Records contained in a dataset:
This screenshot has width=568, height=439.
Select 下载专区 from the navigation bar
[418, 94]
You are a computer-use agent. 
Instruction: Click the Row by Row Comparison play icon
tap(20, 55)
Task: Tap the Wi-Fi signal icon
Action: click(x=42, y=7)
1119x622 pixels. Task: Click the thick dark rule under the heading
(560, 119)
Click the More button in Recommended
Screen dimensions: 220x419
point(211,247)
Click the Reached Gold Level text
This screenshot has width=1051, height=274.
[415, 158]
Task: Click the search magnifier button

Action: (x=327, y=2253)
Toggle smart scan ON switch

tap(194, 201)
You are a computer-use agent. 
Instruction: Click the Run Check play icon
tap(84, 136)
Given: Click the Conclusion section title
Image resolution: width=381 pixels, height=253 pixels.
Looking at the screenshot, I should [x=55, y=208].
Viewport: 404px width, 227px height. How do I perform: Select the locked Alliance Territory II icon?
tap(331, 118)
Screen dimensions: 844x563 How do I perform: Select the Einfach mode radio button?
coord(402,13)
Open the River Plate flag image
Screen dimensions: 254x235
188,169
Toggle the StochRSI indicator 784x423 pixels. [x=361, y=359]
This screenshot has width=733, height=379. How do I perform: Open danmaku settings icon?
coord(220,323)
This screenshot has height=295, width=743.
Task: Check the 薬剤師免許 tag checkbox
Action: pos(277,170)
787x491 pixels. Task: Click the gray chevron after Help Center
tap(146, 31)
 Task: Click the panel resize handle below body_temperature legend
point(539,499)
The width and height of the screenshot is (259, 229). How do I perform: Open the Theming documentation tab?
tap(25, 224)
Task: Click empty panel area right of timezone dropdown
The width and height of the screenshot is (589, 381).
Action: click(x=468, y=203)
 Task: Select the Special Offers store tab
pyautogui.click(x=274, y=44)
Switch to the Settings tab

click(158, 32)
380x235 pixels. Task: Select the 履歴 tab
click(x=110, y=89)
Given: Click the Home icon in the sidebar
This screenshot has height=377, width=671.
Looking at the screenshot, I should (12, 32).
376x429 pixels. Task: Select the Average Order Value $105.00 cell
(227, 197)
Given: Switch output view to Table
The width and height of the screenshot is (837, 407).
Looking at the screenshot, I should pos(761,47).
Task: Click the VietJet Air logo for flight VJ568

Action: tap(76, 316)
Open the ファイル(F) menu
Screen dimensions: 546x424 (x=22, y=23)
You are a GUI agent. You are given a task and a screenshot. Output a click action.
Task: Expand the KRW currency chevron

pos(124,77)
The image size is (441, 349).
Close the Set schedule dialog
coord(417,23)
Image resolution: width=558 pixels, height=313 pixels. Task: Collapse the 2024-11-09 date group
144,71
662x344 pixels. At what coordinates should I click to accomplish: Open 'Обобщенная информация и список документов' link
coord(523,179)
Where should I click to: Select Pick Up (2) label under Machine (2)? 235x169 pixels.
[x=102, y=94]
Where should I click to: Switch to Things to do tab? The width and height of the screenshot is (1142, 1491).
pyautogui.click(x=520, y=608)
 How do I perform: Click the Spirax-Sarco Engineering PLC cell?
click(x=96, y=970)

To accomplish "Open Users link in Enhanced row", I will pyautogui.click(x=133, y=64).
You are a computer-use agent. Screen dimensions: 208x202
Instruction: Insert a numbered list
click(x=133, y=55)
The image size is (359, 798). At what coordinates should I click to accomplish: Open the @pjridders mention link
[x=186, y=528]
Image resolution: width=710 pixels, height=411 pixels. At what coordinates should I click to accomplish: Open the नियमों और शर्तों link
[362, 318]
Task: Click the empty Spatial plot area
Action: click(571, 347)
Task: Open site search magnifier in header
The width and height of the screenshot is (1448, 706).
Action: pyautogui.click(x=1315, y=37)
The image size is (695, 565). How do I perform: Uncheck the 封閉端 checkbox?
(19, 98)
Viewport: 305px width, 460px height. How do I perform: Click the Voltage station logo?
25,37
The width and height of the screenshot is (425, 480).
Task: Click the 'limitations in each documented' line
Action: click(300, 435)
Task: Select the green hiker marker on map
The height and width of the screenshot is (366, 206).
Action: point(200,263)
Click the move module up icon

### WORK TO COMPLETE
The word is "agent". Copy every line above where it appears.

### OUTPUT OF THE TASK
You are a computer-use agent. 
You are a computer-use agent. 
You are a GUI agent. You are given a task and a screenshot. Output a click action.
You are a computer-use agent. Screen dimensions: 208x202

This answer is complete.